Learning to Crawl

They say that as one ages, the body tends to revert back to the days of infancy. I’m sure you’ve seen it, or perhaps you have had a parent decline, or maybe played caregiver to an elderly friend or family member. In general, once the physical body has had enough, one might need assistance doing the most basic everyday tasks, such as eating, changing one’s clothes, or even needing to don diapers.

I often feel this way after a grueling running event. Yes, the marathon stands out, although, sometimes a half marathon can be completely draining, but not to the extent and duration as the full.

infanttoelerly

Last year, I was running on fumes after the Twin Cities marathon. Not only did I run my fastest marathon to date, but soon after, I ran two half marathons. During one of these, I set a course PR, and at the other I set a general half marathon PR. Then, I just kept running.

This year, however, after running Chicago, my next few races were “meh”. Mainly, because I had a few irks and quirks. My right hamstring remained tight and whiney. Because of it, I developed a mirror image owie on the right tibialis posterior, much like my left legged injury of the previous spring. Perhaps if I had just slowed to a stop, I wouldn’t be in the situation that I am in.

crawl

it is obvious that it is time to revert back to infancy in regards to running. I need to learn to crawl again. I need to start at the very beginning.

The marathon ages you.

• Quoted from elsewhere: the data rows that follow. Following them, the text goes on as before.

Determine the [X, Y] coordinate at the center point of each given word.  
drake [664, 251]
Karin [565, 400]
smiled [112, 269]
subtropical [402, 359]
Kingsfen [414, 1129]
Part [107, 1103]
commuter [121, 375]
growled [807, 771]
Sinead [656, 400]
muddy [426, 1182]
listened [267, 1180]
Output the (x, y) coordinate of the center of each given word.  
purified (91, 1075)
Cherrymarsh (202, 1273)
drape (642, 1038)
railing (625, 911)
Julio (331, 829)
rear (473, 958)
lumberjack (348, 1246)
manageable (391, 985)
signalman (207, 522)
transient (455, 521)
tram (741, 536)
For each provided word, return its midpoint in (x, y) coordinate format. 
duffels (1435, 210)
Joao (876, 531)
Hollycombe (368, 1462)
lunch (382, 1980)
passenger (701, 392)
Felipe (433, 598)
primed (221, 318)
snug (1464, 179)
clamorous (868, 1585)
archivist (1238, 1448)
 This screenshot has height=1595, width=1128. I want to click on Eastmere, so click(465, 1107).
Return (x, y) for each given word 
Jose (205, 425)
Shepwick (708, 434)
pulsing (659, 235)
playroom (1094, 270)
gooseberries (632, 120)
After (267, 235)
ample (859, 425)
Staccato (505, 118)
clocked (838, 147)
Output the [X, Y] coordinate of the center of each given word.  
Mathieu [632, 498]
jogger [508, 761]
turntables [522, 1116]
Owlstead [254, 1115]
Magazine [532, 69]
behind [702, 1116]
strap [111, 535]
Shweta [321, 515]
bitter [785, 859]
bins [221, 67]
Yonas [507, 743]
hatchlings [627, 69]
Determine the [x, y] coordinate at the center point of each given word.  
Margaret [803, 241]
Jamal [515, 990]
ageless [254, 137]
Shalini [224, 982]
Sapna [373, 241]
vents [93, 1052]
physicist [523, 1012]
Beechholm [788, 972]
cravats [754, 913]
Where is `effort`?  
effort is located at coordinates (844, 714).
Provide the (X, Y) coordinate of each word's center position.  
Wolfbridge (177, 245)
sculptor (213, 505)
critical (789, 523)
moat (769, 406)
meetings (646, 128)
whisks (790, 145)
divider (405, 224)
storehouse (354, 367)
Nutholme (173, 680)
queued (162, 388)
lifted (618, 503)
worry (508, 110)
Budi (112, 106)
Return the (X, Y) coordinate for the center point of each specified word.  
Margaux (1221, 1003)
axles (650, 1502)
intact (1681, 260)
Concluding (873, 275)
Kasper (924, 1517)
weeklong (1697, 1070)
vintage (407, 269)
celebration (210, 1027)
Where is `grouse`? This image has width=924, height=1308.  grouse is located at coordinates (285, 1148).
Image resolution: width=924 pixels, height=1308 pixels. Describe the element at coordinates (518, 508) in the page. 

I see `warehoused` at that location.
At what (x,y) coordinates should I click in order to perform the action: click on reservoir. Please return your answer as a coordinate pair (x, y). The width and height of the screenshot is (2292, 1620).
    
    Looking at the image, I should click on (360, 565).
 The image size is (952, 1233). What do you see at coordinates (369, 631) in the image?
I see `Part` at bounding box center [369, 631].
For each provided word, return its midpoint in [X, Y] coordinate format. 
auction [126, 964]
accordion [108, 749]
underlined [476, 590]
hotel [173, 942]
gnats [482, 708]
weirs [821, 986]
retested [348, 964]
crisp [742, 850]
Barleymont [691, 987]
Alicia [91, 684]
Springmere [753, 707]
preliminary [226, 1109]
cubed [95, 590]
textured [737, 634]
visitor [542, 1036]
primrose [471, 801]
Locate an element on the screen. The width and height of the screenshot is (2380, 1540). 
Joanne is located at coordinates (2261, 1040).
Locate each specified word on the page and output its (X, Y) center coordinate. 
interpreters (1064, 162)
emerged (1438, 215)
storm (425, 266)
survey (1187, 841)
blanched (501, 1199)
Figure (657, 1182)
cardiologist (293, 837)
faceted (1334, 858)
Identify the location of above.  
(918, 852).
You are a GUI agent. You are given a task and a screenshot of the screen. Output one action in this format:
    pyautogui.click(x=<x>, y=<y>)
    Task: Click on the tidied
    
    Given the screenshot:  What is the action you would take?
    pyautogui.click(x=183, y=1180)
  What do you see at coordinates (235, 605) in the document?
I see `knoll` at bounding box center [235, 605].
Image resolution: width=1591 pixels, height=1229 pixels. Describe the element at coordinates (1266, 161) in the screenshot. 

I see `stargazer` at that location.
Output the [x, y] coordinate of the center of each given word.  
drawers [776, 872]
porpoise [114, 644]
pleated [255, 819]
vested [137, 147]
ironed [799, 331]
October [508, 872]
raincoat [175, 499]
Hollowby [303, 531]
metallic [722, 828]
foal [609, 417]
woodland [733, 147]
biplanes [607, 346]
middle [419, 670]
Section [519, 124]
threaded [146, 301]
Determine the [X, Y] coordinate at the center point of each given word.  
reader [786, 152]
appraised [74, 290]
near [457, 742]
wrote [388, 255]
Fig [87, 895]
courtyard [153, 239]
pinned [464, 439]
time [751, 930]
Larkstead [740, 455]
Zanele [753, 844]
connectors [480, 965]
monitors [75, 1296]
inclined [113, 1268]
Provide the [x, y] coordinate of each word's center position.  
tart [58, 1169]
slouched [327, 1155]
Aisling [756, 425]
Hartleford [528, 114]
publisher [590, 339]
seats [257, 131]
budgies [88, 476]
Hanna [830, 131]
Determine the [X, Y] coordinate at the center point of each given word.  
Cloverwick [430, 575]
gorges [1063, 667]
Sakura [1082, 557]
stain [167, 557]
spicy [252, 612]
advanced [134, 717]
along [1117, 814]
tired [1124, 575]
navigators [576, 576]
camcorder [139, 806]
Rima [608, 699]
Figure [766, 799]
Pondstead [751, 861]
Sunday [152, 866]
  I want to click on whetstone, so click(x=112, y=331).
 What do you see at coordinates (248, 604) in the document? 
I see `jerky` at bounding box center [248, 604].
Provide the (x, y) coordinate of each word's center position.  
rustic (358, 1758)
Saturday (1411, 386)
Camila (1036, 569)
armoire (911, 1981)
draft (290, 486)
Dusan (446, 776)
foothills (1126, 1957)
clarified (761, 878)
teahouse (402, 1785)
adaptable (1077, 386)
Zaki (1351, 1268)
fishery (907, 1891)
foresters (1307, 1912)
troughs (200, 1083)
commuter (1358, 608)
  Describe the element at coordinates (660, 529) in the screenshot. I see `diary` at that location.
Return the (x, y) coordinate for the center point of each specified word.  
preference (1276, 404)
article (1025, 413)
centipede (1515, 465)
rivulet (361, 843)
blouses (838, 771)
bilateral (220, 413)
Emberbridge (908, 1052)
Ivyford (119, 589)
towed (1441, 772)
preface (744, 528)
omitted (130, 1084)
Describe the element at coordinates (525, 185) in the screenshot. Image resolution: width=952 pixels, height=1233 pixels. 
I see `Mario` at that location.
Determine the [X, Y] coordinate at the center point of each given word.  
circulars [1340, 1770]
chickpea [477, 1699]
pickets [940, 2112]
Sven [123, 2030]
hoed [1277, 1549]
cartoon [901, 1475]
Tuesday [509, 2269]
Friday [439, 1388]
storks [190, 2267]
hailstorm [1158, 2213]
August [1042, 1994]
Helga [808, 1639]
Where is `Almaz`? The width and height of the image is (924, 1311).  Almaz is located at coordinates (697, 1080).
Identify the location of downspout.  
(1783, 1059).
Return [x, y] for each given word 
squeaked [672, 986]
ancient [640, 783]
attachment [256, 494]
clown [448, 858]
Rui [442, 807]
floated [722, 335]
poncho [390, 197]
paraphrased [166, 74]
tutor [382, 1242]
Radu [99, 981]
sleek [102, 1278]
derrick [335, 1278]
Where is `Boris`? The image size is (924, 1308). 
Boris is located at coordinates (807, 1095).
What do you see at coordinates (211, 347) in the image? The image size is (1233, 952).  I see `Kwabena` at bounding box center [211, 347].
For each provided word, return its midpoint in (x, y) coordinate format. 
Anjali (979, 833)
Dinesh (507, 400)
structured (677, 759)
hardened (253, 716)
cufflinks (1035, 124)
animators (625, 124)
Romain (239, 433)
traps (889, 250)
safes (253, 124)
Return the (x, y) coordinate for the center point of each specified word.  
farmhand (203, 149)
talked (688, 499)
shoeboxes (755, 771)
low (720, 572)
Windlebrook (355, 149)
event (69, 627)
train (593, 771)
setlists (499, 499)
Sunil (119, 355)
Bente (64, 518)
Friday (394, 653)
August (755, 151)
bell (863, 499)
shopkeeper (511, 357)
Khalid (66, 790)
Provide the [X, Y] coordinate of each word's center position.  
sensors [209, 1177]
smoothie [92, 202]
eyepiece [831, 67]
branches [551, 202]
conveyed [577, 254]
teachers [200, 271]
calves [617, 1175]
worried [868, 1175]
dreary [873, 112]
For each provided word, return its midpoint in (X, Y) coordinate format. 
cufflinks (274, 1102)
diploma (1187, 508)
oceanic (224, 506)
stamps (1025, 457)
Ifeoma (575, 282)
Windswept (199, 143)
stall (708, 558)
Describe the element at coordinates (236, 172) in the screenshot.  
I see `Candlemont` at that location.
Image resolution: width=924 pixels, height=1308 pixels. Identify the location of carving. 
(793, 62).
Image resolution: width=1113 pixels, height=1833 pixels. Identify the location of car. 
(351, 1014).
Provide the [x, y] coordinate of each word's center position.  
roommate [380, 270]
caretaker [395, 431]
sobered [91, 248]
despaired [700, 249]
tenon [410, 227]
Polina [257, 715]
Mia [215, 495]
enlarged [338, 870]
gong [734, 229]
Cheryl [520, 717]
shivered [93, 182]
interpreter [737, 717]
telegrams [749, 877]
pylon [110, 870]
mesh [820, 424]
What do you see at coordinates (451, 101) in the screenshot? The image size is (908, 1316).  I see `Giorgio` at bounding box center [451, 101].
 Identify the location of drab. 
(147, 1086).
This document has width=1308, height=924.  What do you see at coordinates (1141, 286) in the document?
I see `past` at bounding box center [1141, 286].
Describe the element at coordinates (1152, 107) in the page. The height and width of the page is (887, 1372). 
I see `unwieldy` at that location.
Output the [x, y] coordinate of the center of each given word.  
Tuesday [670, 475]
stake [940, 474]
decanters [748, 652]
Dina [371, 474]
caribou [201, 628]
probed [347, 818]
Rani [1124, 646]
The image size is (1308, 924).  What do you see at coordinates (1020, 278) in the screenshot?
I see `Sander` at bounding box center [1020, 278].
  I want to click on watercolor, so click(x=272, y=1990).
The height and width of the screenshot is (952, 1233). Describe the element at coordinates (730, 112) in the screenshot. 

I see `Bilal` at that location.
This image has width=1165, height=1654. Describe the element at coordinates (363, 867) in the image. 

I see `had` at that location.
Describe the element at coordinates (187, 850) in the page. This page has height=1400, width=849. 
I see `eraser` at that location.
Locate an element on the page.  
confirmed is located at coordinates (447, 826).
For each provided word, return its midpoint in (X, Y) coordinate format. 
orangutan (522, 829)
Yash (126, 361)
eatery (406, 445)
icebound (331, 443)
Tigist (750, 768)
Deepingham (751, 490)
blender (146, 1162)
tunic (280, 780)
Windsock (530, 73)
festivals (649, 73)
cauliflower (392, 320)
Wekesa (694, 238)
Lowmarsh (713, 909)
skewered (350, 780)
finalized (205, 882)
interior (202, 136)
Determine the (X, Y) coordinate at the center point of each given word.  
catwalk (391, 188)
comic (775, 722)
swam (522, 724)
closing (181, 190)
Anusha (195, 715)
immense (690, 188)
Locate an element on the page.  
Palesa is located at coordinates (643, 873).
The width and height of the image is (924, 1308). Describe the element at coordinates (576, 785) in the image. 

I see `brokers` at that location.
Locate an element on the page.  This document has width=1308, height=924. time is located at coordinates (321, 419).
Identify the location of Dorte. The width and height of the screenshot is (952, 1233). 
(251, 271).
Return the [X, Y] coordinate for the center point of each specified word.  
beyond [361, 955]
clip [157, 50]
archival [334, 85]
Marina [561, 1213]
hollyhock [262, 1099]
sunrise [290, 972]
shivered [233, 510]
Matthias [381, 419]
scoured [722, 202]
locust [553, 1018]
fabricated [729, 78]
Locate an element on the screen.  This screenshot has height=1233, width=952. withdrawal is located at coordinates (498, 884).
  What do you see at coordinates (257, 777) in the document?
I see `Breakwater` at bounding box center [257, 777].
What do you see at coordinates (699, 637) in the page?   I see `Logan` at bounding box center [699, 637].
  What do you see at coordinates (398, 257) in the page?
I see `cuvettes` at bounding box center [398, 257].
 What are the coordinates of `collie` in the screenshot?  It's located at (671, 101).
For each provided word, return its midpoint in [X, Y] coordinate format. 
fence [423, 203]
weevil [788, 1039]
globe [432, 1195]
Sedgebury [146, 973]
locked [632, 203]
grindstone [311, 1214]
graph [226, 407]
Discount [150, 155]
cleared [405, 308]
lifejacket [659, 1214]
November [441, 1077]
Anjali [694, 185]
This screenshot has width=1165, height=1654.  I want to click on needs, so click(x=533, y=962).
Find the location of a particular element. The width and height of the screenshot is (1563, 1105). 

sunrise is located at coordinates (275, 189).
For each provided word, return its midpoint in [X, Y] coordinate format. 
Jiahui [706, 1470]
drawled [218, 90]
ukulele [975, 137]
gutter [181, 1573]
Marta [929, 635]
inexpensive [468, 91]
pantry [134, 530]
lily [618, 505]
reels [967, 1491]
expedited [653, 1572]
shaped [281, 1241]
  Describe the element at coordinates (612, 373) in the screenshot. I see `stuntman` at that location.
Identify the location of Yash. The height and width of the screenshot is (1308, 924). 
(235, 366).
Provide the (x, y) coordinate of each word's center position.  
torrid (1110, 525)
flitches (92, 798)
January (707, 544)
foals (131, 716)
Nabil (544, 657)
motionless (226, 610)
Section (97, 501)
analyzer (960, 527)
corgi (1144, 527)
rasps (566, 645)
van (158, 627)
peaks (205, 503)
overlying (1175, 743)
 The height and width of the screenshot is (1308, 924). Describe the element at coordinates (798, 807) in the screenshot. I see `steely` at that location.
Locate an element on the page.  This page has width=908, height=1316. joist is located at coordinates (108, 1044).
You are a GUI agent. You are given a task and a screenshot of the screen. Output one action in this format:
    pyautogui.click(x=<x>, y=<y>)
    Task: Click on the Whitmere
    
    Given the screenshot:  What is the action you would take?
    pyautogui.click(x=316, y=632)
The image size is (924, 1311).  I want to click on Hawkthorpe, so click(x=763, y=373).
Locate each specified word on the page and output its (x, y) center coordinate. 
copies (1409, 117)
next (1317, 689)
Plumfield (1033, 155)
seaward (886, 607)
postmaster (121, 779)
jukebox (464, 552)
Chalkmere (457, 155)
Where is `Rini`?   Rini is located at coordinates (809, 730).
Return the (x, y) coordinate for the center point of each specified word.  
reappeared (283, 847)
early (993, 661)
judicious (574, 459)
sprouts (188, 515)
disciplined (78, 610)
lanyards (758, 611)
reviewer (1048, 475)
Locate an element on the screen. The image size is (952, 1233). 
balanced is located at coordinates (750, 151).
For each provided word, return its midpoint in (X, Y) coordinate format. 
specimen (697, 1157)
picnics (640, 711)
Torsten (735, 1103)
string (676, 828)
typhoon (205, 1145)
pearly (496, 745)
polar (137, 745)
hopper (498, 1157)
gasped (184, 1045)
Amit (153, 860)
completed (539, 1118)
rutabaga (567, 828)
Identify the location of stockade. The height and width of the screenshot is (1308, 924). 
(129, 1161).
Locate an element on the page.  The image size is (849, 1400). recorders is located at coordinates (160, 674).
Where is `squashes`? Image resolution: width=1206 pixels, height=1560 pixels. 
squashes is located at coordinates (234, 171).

Much like an elderly person, if you run the race with all you’ve got (or live your life to the fullest), you will eventually burn out. Your body will yell, “ENOUGH already!” And it will beg for a break.

I’m ready to give myself this break.

In 8 weeks, my training (life) will begin again. Boston will be 16 weeks away come January 1. I want to be brand new before that training begins. I need a clean page with which to write on. I want a flawless background to paint my masterpiece. I need to be ageless. I need to feel no pain. I need to be reborn.

little_old_lady

After running Chicago, I vowed to my husband as we walked back to the hotel, that my Boston Qualifying days were done. I didn’t want to run fast anymore. I just want to finish the race.

But…wouldn’t it be grand to #BQ at Boston?

Yeah, I’m hard to kill.

With 50 around the corner, I’m getting the inkling that my possibilities might become endless again. Well, at least for another half decade. Why should I start holding back now?

I do need to play it smart, however. I have a perfectly wonderful Zero Runner, which I paid a hell of a lot of money for, sitting in my basement. This will be my weapon. This is going to help me #BQ at Boston. I’ll need to devise a plan…

In the meantime, I’ll just continue to crawl through the next two months. It will go by fast. Because, as you know, before you know it, those babies are walking.

I better not blink.

Is your running season just getting started or are you looking to take a late Autumn break as well?